Any method that matches the delegate's signature, which consists of the return type and parameters, can be assigned to the delegate.

So how is this possible:

public delegate void AlarmEventHandler(object sender, EventArgs e);
public event AlarmEventHandler Alarm;

protected virtual void OnAlarm(EventArgs e)
        {
            AlarmEventHandler开发者_如何学Python handler = Alarm;
            if (handler != null)
            {
                // Invokes the delegates.
                handler(this, e);
            }
        }

delegate AlarmEventHander and event AlarmEventHandler have different signatures yet handler can be assigned to Alarm.

Perhaps I'm mis-understanding delegates somewhat, and I would be very grateful if someone could explain where I'm going wrong.


A delegate is like a class. An event is like a property. When you declare an event in a class, you declare the type of event it is. In this case, AlarmEventHandler, which is an inner class of the top-level class this is a part of.

In the OnAlarm method, you get the instance of the AlarmEventHandler class that has been assigned to the event, and invoke it.

To clear things up, your code above is similar to this, using normal classes & references:

public class InnerClass {
    public void MyMethod() { /* ... */ }
}

public InnerClass MyProperty { get; set; }

protected virtual void CallMyMethod() {
    InnerClass cls = MyProperty;
    if (cls != null)
        cls.MyMethod();
}


Actually the signatures are the same. In .NET events are implemented with delegates.
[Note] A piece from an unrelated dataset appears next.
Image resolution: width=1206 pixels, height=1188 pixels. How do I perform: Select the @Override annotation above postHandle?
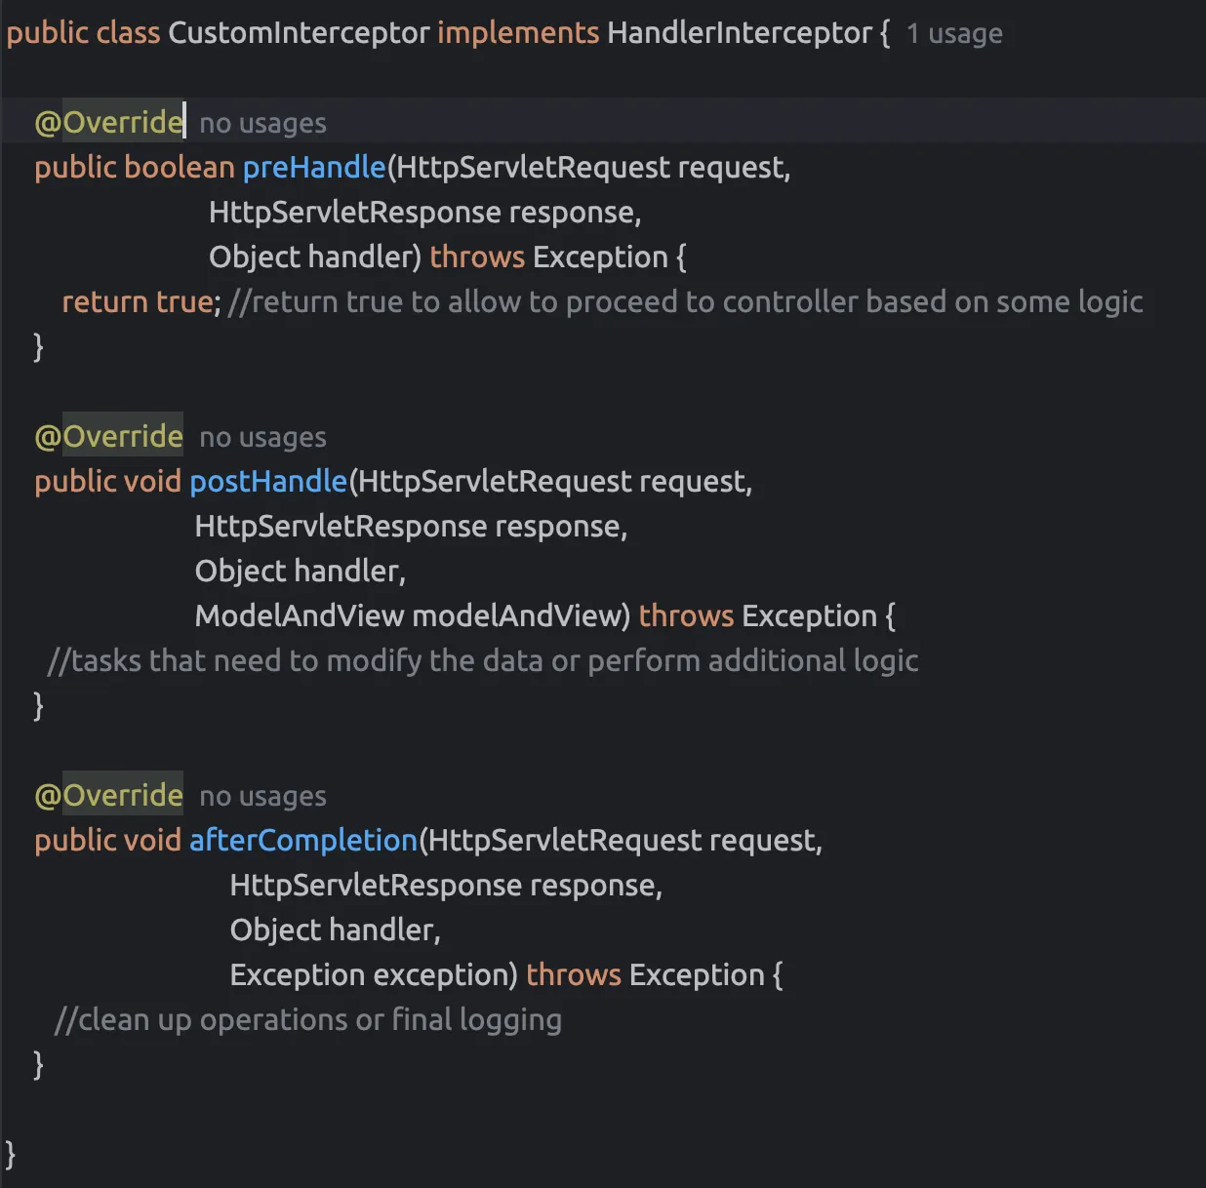pos(107,436)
public event AlarmEventHandler Alarm;

So above code is actually compiled by compiler as:

private AlarmEventHandler handler;

public event AlarmEventHandler Alarm
{
    add { handler += value; }
    remove { handler -= value; }
}

So event actually uses the same AlarmEventHandler delegate.


  1. You are mixing delegates and events. While events are dependant on delegates, they are difference concepts completly. So should be taken separately.
  2. Delegate is like type definition. Place where you use this delegate is like variable or property.
  3. Event makes this delegate behave differently from the outside. Signature is still same.


An event is just a delegate. The delegate itselft can only be accessed from inside the class. From the outside, only add and remove functionality for the event is possible to you can only do this:

myAlarm.Alarm+=new AlarmEventHandler(callPolice);
// or
myAlarm.Alarm-=new AlarmEventHandler(callPolice);

But from the inside of the class, Alarm is just a delegate of type AlarmEventHandler so you can do what your code shows:

        AlarmEventHandler handler = Alarm;
        if (handler != null)
        {
            // Invokes the delegates.
            handler(this, e);
        }


A function which takes a base-class as (non reference) parameter can be converted to a delegate that takes a derived class as parameter. This is because the function that takes base can be safely substituted where-ever a function that takes a derived class is used.

void TakesObject(object o)
{
...
}

Action<string> myAction=TakesObject;

You can call myAction only by passing in a string. And since every string is an object the contract for TakesObject is fulfilled.

In your case is works because every AlarmEventArgs is an EventArgs too. So the contract requirements of your eventhandler are less strict than the contract guarantees of the delegate type used by the event.

This is called co- and contra-variance. You have co-variance in return-types, and contra variance in parameters.